We then moved on to the allerton abbey wofati.

Allerton Abbey

Allerton Abbey was to be the primary focus of the upcoming Natural Builders week and there were some really cool people coming into work on that and I will cover that in a future post. On this day I got to fire up the Batch Box style Rocket Mass Heater that was in the abbey. It appears the trick to successfully starting any Rocket heater or stove is to start a small fire in the back to warm the heat riser and then build the fire more towards the front (batch box) or add more wood to the infeed (J-Tube) once the unit is drawing well. If you don’t, you’ll get smoke (and Paul will explain why that is bad and look at you funny).

Batch Box Rocket Mass Heater

This particular heater is built with a glass top from a regular stove so you can see the fire and uses a pyrex casserole dish lid as the fire feed door. Without a door on these style Rocket Mass Heater/Stoves they are not finished and will not operate properly – that is one of Paul’s biggest pet peeves with this style. People start building, don’t finish or build it wrong, then say “Rocket Mass Heaters don’t work”. They do work but this style build is not for the novice, so it’s recommended you do others before you tackle this type.

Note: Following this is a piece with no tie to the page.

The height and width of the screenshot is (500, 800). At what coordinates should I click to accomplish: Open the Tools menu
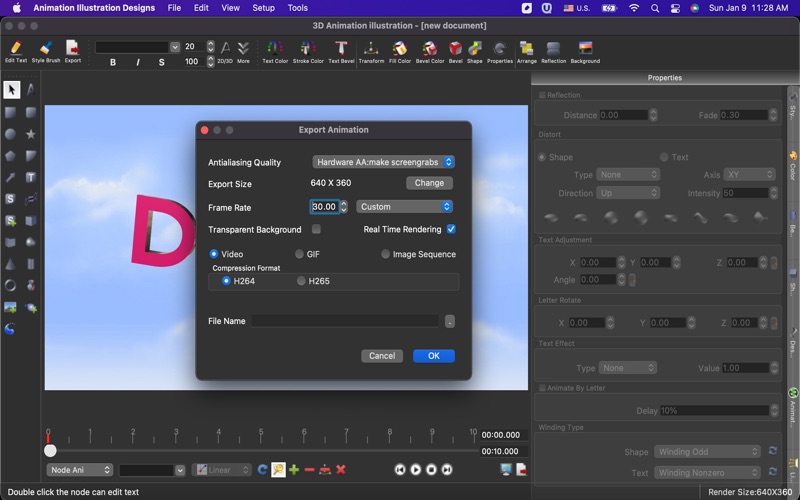pyautogui.click(x=298, y=8)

I will say you could see the fire through the glass cook top and it was wild to watch it burn sideways, then roll towards the center of the chamber in elongated tubes like sideways fire tornadoes. Erica Wisner explains  about Fire Science on their website and she also has a booklet called “The Art of Fire” that you can purchase that is super informative and interesting about how fire behave in various environments and conditions. I learned a lot by seeing all of the different Rocket Mass Heaters and Stoves and I am super glad I made the trip.